--- Input data ---
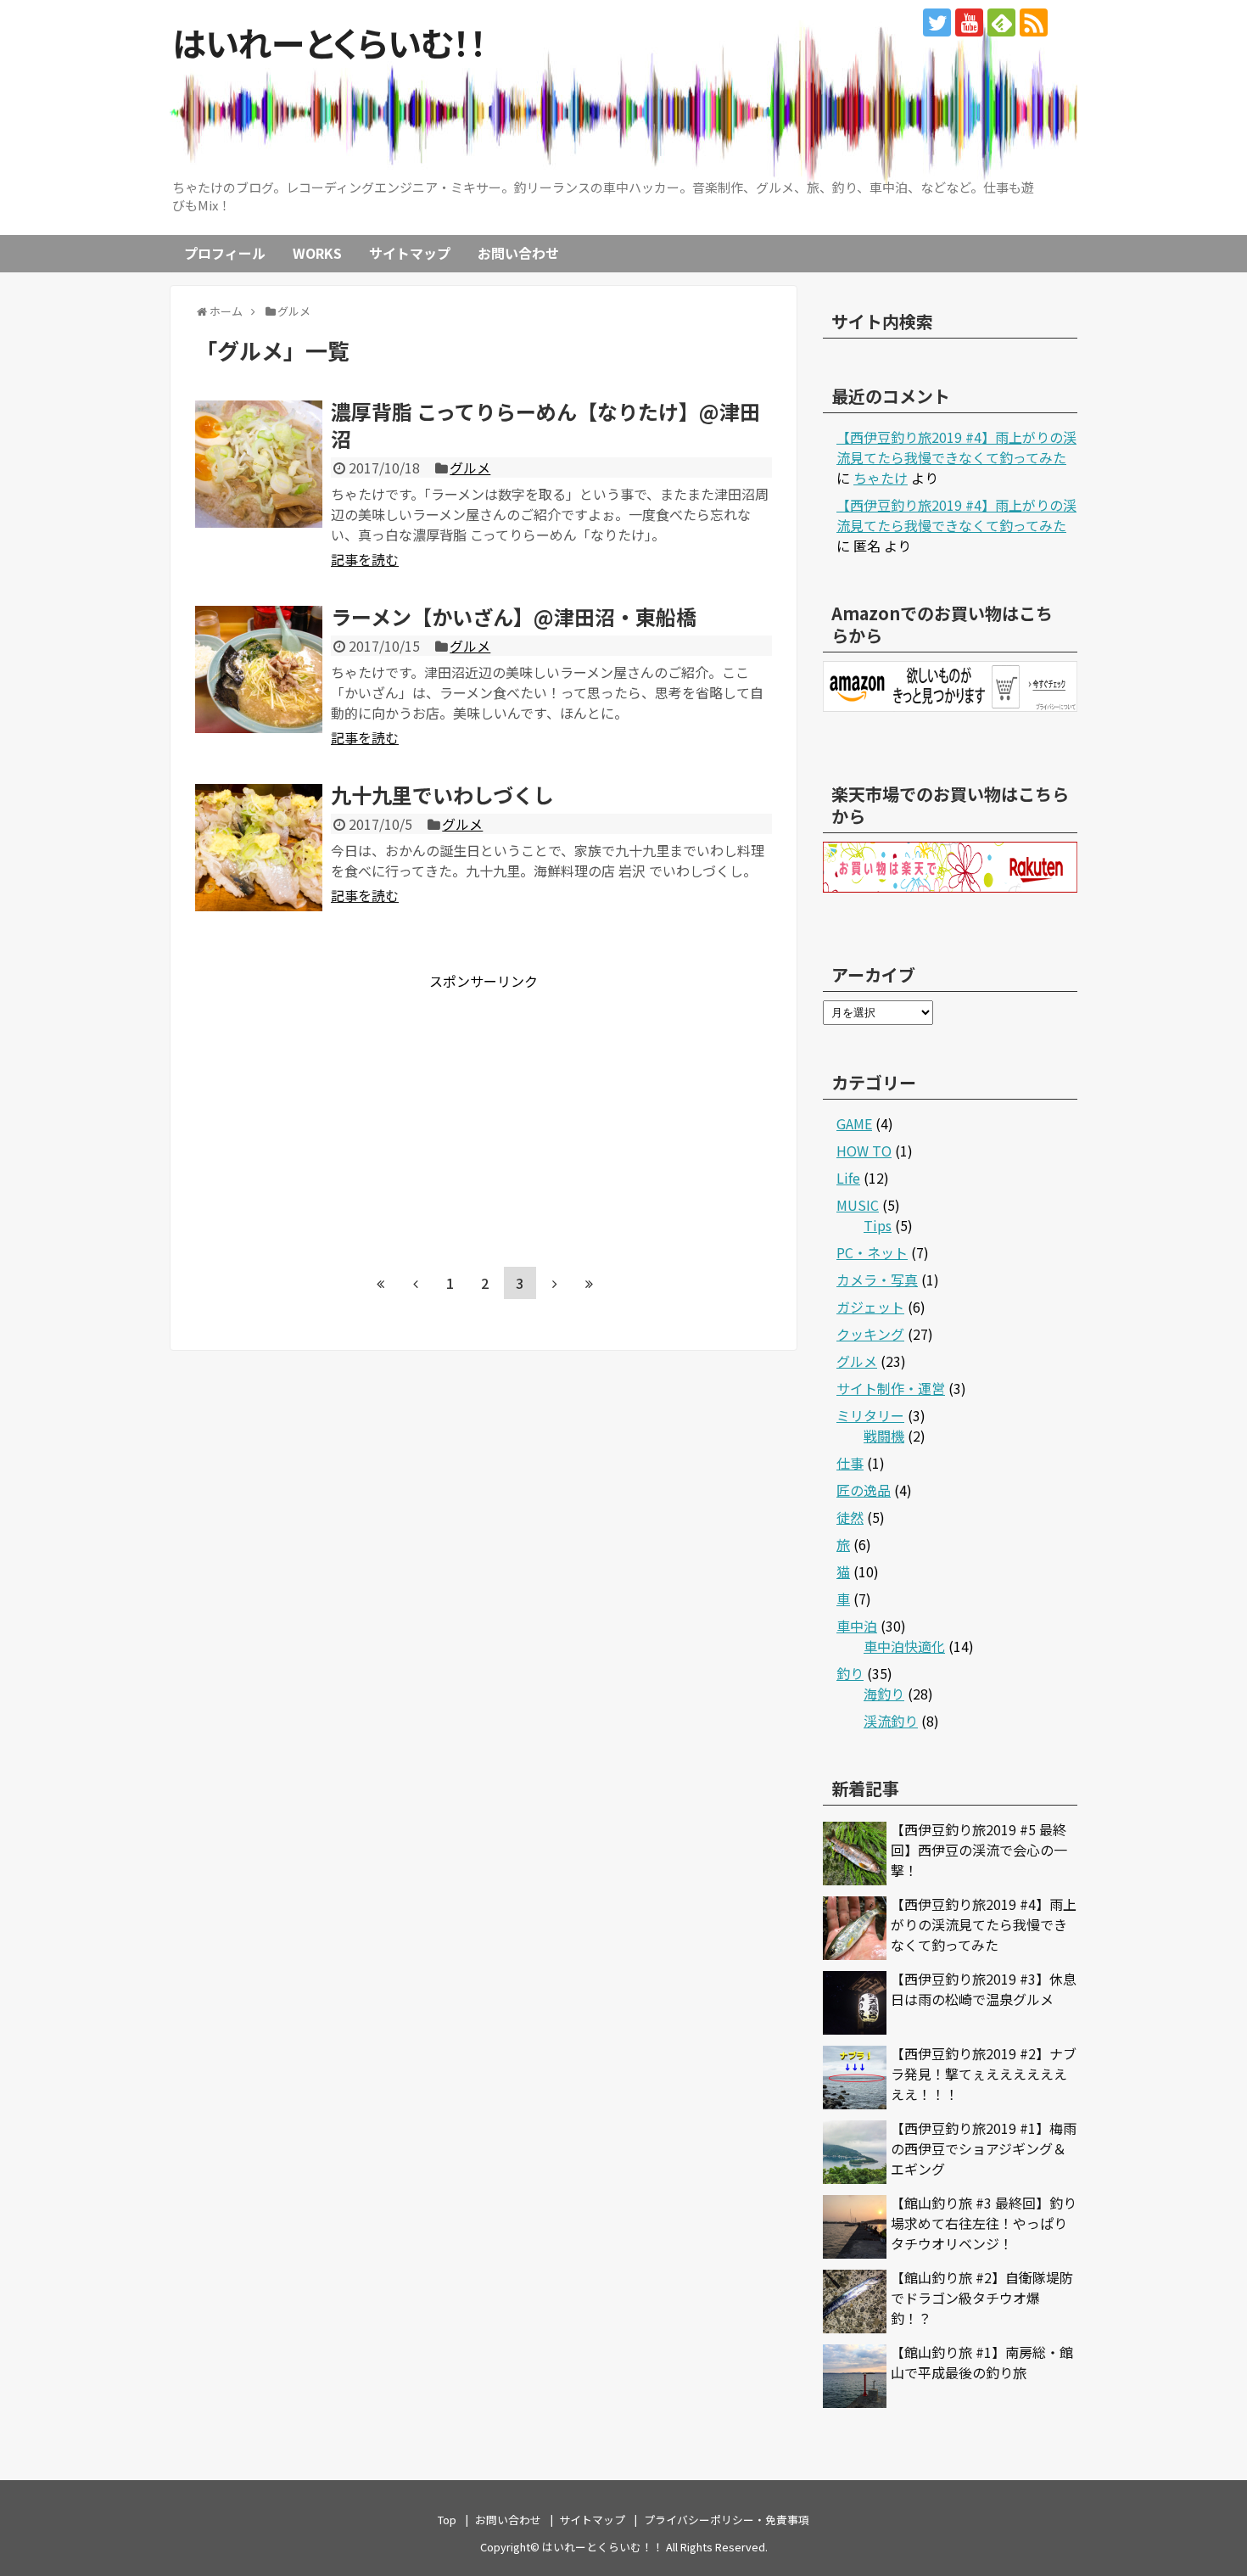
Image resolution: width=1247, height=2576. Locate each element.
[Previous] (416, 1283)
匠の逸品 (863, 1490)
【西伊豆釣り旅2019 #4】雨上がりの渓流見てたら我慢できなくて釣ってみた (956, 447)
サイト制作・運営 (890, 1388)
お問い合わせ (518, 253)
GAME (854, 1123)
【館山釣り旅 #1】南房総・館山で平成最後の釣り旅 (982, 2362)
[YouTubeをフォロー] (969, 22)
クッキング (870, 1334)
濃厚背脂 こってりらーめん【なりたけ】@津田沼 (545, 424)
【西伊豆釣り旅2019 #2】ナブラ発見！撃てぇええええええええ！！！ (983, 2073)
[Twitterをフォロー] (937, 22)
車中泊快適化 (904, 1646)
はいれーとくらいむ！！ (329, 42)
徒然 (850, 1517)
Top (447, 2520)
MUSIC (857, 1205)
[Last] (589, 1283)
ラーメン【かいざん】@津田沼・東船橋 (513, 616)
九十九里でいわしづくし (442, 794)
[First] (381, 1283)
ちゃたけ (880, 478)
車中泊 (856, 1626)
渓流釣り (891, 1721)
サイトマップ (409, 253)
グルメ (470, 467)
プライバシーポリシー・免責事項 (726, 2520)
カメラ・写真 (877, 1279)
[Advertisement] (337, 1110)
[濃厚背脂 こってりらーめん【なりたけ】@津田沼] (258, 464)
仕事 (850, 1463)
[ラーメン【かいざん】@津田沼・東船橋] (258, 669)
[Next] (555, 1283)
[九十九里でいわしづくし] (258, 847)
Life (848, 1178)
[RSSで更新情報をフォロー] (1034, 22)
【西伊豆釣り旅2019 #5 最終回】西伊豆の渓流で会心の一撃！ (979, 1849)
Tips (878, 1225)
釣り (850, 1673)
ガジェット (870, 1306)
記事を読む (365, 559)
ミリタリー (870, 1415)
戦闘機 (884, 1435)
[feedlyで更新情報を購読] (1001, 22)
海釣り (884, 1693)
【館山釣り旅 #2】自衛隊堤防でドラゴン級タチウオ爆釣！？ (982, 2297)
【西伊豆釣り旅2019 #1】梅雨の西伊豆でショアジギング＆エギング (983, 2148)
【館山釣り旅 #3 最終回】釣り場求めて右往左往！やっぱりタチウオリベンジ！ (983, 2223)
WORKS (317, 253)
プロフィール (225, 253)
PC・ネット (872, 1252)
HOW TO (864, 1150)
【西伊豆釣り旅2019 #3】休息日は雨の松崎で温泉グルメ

--- Required work ---
Your task is to reproduce exactly the lines from the start of the data above through the line containing "車中泊快適化 (904, 1646)", leaving every picture out.

--- Answer space ---
Image resolution: width=1247, height=2576. Locate each element.
[Previous] (416, 1283)
匠の逸品 (863, 1490)
【西伊豆釣り旅2019 #4】雨上がりの渓流見てたら我慢できなくて釣ってみた (956, 447)
サイト制作・運営 (890, 1388)
お問い合わせ (518, 253)
GAME (854, 1123)
【館山釣り旅 #1】南房総・館山で平成最後の釣り旅 (982, 2362)
[YouTubeをフォロー] (969, 22)
クッキング (870, 1334)
濃厚背脂 こってりらーめん【なりたけ】@津田沼 (545, 424)
【西伊豆釣り旅2019 #2】ナブラ発見！撃てぇええええええええ！！！ (983, 2073)
[Twitterをフォロー] (937, 22)
車中泊快適化 (904, 1646)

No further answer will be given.